» **Directive**
Edit the data below so that each "icon" becomes "symbol", keep everything else the same, and leave the pictures out of your answer.

※ ※ ※

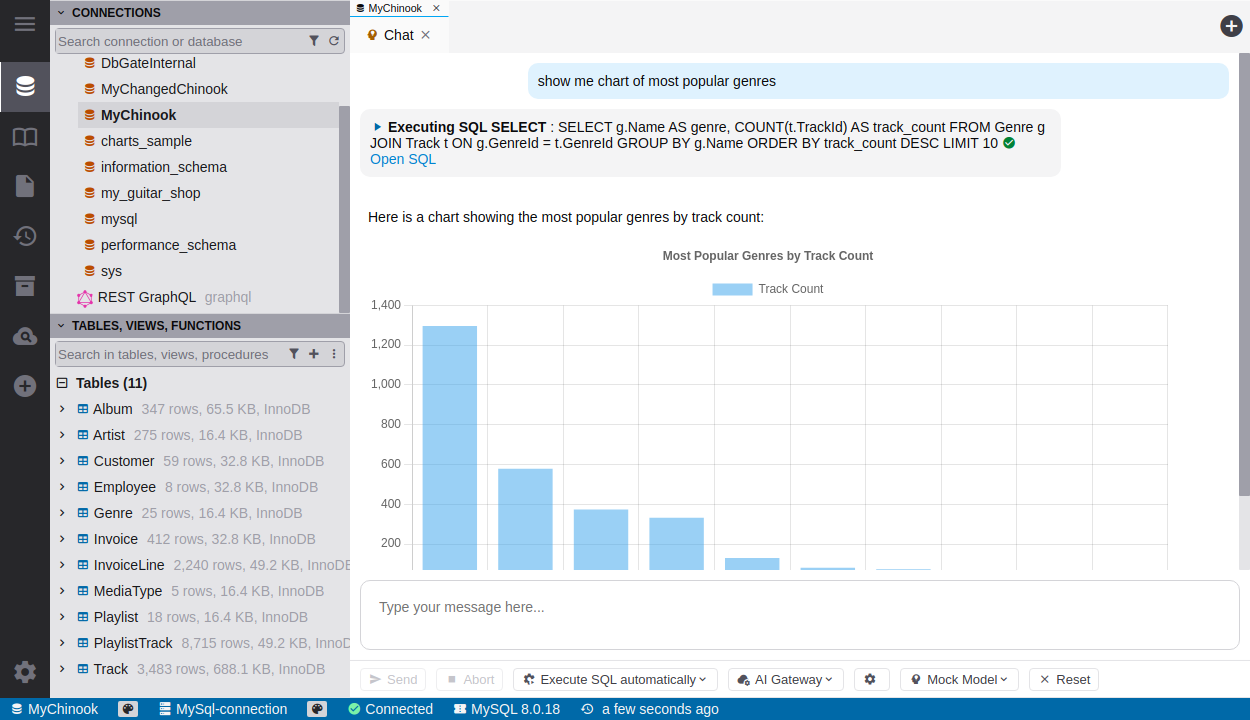Expand the Album table node
1250x720 pixels.
pos(62,409)
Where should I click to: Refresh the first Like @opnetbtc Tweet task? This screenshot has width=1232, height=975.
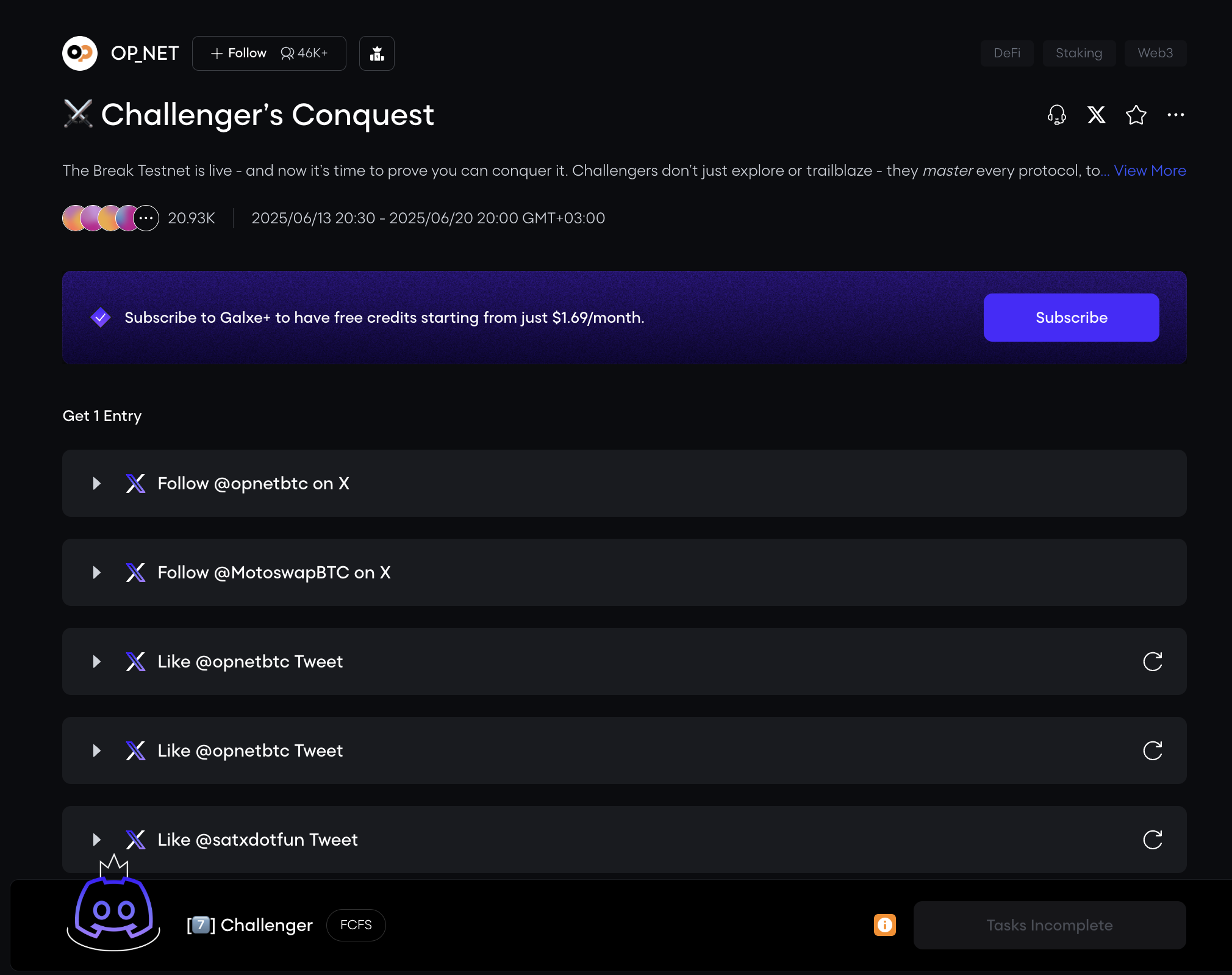[x=1152, y=661]
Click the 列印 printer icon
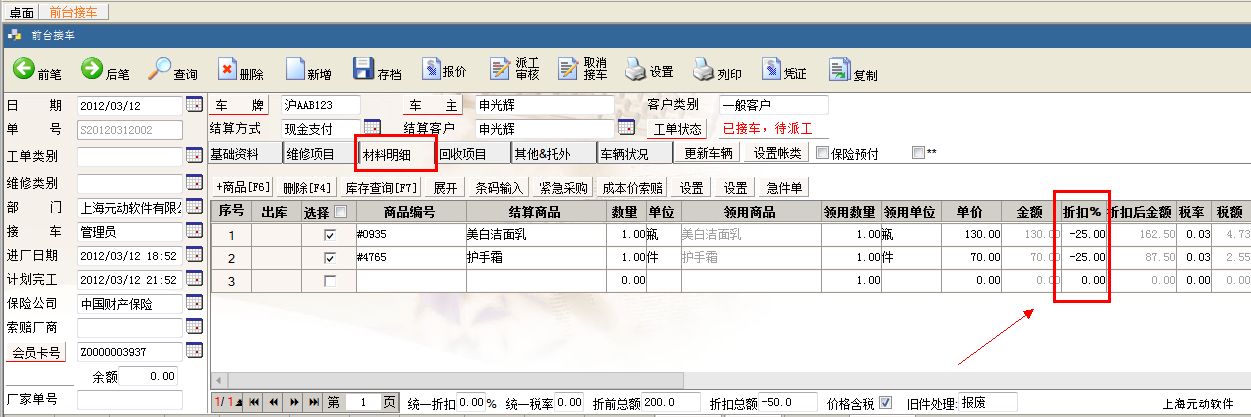The width and height of the screenshot is (1251, 417). (x=704, y=70)
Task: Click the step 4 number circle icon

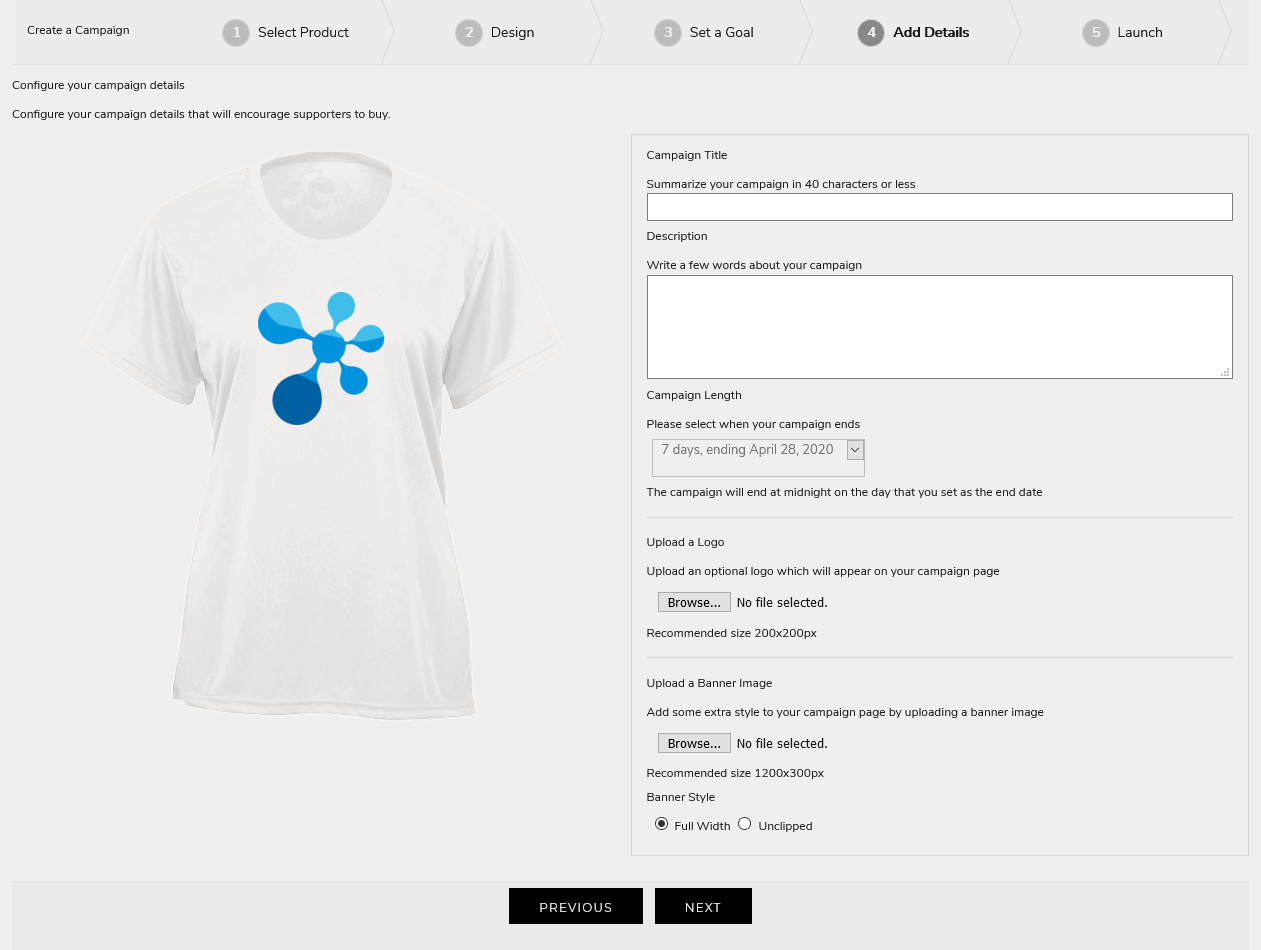Action: pos(871,33)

※ ※ ※

» **Result**
Expand the Album table node
1250x720 pixels.
pos(62,409)
Where should I click to: Refresh the first Like @opnetbtc Tweet task? This screenshot has width=1232, height=975.
[x=1152, y=661]
Click the 列印 printer symbol
The width and height of the screenshot is (1251, 417). (x=704, y=70)
Task: Click the step 4 number circle symbol

Action: pos(871,33)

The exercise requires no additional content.